И опомнился- да, бабы. Нет его, мужика. Но, все. Надо не ахать, а засучать рукава. Не раздумывая откинул от двери подпорку, приподнял дверь, накинул навес на петлю, зашел в ригу- тишина, никого. Ток подметен, цепы сложены стопкой в углу, вил и граблей- ни одних, понятно- на сене. Как и знал. Потому и Таю искать надо там. А так, все, как надо, молодцы. И от счастья навернулись слезы- скрипнул зубами:
-Черт, старею что ли!- и пошел к двери. Выйдя, услышал, что- то в сарае громыхнуло- прямиком туда, аж в больной коленке хрустнуло. Про себя ухмыльнулся- погоди, не до тебя! Открыл дверь сарая, остановился осматривая его пустоту
Стр.139
и…в упор- в пяти метрах на него смотрит растерянное лицо Авдеича, вилы из старческих рук выпали наземь.
-Ой, ой, ой…
-Авдеич, что с тобой?- Иван Пантелеевич сделал шаг навстречу, остановился и хотел напускно сдержать себя, но ничего не получилось. Подковылявший старик повис у него на плечах и затрясся в рыданиях.
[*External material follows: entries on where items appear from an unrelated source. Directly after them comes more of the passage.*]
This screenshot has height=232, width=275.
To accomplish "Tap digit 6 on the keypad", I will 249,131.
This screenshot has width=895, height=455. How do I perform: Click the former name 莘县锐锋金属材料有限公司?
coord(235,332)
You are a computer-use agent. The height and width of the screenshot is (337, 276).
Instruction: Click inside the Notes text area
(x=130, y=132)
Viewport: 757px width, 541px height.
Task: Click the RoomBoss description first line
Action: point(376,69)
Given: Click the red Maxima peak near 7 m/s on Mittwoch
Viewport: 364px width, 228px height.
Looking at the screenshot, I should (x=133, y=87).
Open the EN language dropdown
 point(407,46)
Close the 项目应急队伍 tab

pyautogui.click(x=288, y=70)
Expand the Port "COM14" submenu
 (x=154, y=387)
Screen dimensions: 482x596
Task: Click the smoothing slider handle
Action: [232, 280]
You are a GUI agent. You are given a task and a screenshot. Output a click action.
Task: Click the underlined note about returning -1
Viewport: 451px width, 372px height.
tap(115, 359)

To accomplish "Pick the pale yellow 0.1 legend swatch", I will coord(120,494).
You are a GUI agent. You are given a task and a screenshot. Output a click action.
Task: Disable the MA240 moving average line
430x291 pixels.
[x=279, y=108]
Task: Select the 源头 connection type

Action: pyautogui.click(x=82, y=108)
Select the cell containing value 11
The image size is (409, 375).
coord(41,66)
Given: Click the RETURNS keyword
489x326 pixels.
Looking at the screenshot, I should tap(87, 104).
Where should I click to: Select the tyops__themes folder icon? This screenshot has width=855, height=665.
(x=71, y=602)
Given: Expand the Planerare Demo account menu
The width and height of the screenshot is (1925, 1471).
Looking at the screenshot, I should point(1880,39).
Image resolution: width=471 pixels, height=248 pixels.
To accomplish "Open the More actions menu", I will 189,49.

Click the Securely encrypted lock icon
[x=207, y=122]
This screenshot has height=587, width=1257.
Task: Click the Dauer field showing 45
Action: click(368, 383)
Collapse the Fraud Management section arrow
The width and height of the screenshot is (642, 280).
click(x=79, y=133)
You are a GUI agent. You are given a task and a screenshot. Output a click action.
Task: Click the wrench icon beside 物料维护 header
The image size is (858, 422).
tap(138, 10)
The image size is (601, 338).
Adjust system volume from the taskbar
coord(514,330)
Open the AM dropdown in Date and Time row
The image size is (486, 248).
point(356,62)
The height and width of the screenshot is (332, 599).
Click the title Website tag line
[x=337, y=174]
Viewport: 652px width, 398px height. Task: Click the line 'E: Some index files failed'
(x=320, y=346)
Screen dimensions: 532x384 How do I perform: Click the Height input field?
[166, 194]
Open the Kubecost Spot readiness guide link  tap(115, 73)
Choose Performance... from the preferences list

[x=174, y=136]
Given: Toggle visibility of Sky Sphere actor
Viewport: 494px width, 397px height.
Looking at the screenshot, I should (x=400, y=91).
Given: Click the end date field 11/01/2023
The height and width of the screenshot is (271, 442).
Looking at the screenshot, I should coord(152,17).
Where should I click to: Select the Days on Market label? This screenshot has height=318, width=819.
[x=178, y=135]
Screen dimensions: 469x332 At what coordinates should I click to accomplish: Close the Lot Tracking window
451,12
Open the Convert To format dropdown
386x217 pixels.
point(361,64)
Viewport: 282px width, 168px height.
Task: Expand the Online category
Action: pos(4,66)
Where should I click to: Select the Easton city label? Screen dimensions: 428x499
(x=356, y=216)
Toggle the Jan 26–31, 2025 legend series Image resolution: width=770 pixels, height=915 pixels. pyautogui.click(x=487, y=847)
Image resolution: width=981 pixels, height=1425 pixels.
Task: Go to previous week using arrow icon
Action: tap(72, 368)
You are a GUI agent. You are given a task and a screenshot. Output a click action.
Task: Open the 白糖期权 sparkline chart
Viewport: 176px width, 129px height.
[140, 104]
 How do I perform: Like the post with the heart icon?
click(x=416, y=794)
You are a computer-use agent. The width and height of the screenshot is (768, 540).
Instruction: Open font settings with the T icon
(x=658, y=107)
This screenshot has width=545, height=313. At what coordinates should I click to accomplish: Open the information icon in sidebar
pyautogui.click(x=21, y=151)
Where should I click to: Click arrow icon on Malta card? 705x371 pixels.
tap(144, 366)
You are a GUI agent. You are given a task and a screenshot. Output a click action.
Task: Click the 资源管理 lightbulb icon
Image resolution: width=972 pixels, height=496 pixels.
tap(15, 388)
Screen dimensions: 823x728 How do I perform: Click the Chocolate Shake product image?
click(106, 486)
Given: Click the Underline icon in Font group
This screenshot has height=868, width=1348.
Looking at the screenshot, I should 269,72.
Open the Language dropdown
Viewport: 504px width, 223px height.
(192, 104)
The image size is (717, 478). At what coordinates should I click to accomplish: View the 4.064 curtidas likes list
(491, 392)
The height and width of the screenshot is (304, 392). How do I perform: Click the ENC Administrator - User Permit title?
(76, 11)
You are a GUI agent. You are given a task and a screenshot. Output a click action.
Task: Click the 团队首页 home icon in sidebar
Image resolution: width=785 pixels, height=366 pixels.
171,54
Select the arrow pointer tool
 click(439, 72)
-Дед, успокойся, все в порядке- Иван Пантелеевич одной рукой придерживал за плечо старика, другой тер глаза- всё, всё- дома! Показывай хозяйство!
Авдеич отстранился от него, словно чего- то испугавшись, рукавом потер глаза и тихо выговорил:
-Эх, малай, какой же в порядке, осиротил ты, нас. Я ж болел, апосля того, да разве я один, спроси любого.
-Всё, всё- Иван Пантелеевич легонько встряхнул старика за плечи- Будем считать, из командировки вернулся. И давай так: кто старое помянет…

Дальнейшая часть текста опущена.